■ EXERCISE PROMPT
Extract each line below that contains the string "Instruction".

■ DATA SHOWN
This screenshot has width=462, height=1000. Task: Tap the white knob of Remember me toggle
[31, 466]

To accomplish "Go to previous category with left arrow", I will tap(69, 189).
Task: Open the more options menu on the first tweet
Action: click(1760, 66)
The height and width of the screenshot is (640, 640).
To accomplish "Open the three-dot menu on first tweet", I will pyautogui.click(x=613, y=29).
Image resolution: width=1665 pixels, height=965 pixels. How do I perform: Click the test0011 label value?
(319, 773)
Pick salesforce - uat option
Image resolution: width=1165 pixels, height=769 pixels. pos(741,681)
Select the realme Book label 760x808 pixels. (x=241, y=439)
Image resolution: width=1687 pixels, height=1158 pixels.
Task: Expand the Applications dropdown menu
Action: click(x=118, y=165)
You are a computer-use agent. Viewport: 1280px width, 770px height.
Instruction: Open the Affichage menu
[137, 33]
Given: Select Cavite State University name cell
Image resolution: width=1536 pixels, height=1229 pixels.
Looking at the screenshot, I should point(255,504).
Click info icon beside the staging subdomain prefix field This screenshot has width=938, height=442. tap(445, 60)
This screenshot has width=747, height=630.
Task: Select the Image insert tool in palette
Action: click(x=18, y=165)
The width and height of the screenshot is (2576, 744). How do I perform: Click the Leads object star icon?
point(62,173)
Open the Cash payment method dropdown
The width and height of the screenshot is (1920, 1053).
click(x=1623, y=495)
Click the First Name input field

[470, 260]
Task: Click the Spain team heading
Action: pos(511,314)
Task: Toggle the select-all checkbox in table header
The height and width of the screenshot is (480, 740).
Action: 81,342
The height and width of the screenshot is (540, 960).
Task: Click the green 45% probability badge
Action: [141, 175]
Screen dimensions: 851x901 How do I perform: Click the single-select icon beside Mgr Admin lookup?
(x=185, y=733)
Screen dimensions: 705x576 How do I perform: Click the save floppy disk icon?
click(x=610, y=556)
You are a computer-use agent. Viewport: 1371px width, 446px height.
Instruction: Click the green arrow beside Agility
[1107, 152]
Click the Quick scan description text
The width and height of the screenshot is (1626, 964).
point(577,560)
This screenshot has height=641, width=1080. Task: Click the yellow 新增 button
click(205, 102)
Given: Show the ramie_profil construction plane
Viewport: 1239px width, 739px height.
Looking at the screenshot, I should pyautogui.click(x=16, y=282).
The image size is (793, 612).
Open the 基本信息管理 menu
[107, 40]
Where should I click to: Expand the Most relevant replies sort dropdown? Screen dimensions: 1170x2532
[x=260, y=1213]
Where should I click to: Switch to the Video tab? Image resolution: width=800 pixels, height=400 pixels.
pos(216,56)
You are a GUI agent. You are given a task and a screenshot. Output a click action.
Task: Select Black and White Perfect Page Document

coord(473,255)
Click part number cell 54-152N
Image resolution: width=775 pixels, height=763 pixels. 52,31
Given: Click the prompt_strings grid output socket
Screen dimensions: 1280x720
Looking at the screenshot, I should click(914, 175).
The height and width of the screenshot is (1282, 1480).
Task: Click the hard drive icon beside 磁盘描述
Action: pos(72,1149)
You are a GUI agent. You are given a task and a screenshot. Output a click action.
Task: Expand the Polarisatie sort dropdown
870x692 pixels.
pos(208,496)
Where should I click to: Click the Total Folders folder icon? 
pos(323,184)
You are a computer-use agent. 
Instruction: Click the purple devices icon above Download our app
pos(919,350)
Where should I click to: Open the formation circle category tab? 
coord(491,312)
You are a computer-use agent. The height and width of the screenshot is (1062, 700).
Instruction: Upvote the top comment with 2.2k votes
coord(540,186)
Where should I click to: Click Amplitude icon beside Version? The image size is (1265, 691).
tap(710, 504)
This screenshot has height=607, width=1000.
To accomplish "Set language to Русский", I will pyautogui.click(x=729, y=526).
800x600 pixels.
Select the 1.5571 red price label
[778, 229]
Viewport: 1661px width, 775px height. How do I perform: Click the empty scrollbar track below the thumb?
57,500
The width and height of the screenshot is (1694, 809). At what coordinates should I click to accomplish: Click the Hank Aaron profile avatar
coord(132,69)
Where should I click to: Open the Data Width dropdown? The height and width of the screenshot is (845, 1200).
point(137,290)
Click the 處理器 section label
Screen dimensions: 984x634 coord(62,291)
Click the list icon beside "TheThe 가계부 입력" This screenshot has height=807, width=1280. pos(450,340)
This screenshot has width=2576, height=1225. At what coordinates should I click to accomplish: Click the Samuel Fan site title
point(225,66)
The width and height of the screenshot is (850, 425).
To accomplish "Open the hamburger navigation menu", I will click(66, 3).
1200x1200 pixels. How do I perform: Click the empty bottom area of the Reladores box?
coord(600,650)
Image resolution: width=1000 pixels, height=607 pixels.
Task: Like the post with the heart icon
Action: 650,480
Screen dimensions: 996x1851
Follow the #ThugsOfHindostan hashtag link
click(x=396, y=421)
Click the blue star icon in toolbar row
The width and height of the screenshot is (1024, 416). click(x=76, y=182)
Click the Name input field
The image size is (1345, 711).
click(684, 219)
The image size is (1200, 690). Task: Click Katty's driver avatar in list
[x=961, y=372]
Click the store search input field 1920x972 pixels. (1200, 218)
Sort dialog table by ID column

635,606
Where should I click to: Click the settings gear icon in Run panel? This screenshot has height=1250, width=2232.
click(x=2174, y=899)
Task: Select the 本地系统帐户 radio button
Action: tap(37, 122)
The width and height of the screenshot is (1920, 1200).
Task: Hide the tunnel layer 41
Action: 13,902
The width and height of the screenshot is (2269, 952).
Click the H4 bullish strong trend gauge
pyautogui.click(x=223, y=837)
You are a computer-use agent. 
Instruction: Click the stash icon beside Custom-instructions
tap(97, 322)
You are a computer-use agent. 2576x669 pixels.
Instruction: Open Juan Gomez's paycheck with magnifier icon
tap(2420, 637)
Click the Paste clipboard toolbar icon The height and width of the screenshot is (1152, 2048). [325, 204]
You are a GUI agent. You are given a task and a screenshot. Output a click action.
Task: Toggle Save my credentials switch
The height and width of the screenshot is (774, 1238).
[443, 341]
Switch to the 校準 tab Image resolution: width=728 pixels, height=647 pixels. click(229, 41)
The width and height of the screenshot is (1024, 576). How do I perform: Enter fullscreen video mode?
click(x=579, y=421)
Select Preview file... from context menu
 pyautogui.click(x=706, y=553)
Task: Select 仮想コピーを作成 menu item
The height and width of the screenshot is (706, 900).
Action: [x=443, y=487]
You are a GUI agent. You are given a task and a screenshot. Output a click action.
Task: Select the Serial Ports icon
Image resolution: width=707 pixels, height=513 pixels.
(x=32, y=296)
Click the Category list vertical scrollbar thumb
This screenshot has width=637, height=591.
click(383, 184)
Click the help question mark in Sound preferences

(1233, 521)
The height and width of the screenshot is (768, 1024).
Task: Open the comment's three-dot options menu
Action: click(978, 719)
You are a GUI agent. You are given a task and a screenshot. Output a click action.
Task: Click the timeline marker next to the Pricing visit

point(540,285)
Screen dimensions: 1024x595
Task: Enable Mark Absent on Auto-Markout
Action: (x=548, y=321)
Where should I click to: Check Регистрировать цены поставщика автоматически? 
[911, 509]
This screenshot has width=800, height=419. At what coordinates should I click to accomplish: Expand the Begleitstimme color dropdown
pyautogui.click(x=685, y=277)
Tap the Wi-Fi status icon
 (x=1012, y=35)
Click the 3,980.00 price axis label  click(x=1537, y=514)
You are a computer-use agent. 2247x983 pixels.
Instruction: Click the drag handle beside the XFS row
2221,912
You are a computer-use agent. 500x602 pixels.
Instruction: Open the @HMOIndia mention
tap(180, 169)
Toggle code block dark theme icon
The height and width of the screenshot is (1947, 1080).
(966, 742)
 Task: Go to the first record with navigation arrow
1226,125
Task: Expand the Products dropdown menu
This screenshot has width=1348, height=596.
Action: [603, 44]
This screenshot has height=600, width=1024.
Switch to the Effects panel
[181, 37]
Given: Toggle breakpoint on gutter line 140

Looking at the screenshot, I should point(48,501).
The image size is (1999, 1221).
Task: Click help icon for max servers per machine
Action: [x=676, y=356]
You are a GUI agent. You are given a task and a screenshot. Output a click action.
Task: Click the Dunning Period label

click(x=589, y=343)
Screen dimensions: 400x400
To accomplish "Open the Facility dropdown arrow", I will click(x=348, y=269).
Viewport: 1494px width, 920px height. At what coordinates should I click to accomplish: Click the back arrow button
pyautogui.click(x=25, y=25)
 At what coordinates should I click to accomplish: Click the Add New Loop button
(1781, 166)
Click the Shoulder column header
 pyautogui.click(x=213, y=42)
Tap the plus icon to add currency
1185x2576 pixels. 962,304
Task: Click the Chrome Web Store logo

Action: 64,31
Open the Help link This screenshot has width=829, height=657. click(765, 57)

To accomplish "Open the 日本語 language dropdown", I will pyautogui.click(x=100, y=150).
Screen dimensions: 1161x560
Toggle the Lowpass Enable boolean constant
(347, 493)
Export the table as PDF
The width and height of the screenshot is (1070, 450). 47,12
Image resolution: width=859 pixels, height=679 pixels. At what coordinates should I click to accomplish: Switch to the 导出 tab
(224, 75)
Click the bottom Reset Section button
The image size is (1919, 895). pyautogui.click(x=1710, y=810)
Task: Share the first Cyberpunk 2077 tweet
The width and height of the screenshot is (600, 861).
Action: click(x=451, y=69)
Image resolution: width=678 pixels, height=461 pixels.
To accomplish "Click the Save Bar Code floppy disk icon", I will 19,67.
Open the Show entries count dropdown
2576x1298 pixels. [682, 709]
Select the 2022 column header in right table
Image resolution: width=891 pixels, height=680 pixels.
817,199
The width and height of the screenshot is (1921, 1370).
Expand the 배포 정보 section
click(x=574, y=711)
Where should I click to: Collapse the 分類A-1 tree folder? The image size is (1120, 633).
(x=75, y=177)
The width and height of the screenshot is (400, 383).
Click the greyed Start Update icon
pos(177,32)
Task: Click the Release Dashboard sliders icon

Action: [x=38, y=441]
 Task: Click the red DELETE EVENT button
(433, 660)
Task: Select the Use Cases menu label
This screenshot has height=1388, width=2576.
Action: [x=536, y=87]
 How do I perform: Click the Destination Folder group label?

■ RESULT OF THIS EXERCISE
Instruction: Open the Affichage menu
Instruction: Click the green arrow beside Agility
Instruction: Click the purple devices icon above Download our app
Instruction: Upvote the top comment with 2.2k votes
Instruction: Click the stash icon beside Custom-instructions
Instruction: Open Juan Gomez's paycheck with magnifier icon
Instruction: Click the drag handle beside the XFS row
Instruction: Open the @HMOIndia mention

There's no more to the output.